**SUPPLIED INFORMATION:**
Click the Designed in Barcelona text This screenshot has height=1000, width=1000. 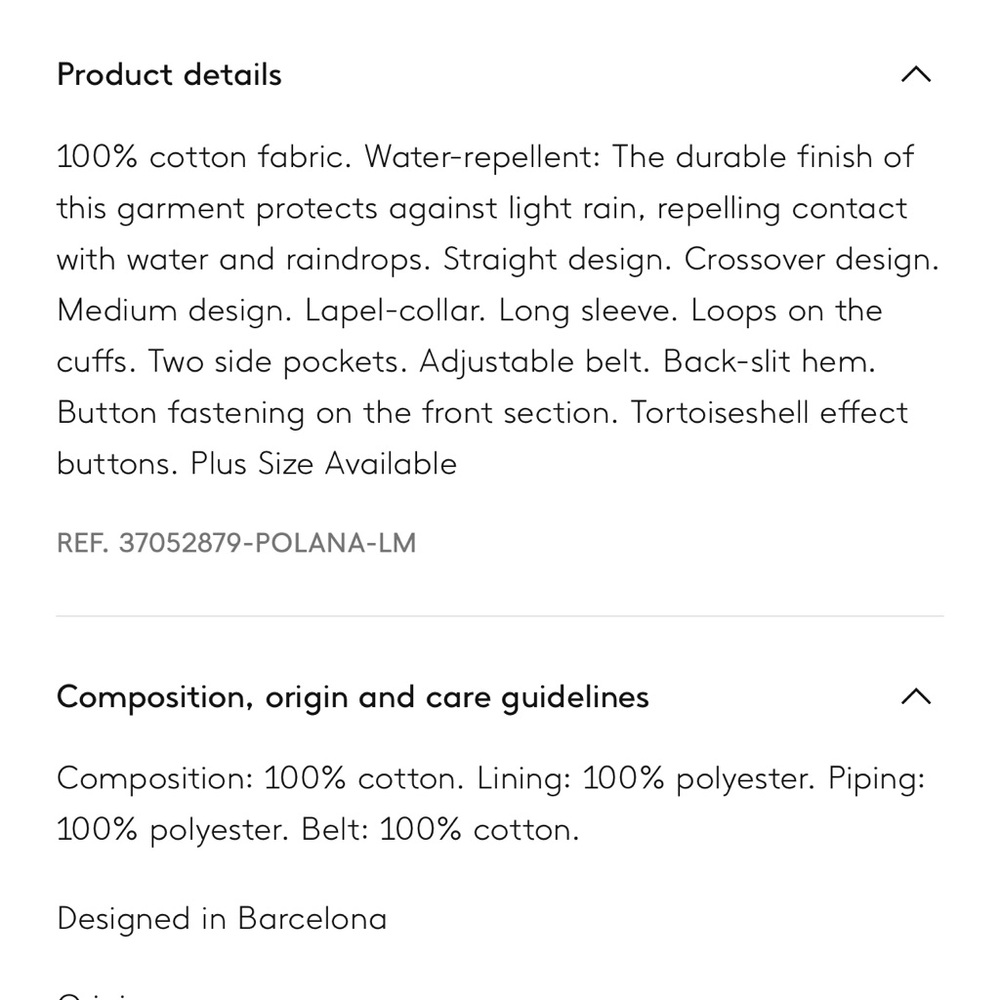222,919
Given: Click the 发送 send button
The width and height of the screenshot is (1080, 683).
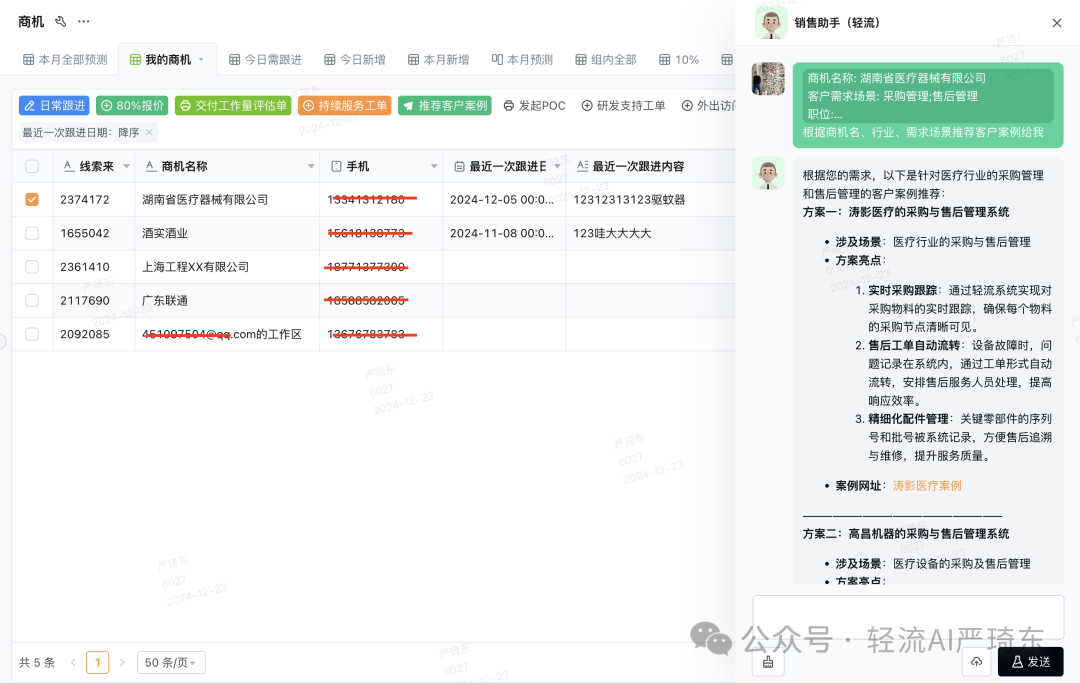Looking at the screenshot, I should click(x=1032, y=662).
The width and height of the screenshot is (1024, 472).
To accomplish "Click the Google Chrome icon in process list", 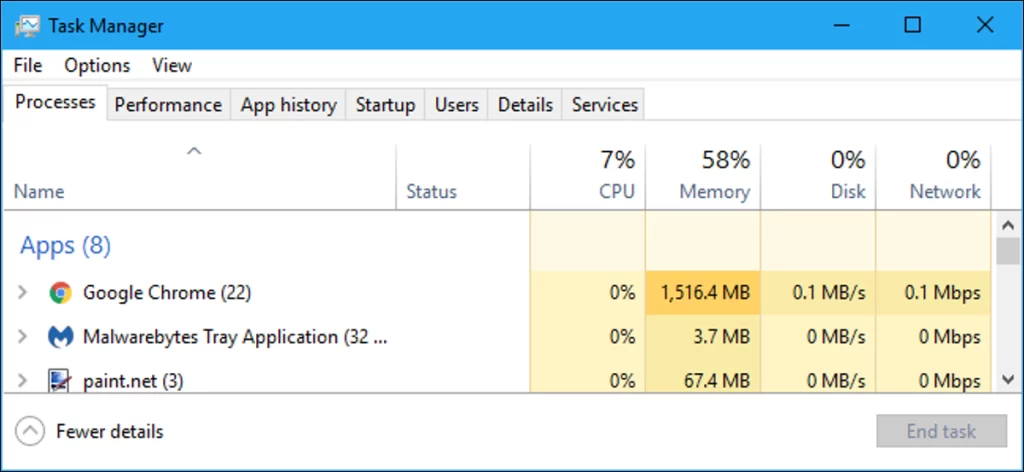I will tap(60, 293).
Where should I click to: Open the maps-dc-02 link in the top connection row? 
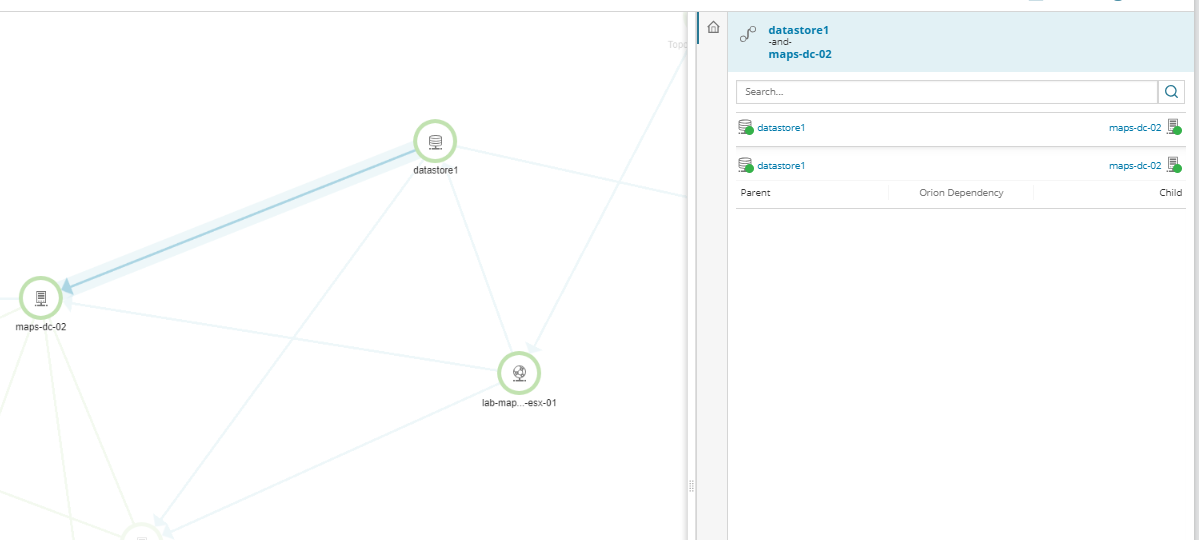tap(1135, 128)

**AIM OF THE EXERCISE:**
No pictures belong in the copy: reproduce exactly the lines above from the one that contains "Where should I" through the last line of the entries.

**REPLY:**
Where should I click to: Open the maps-dc-02 link in the top connection row? 
tap(1135, 128)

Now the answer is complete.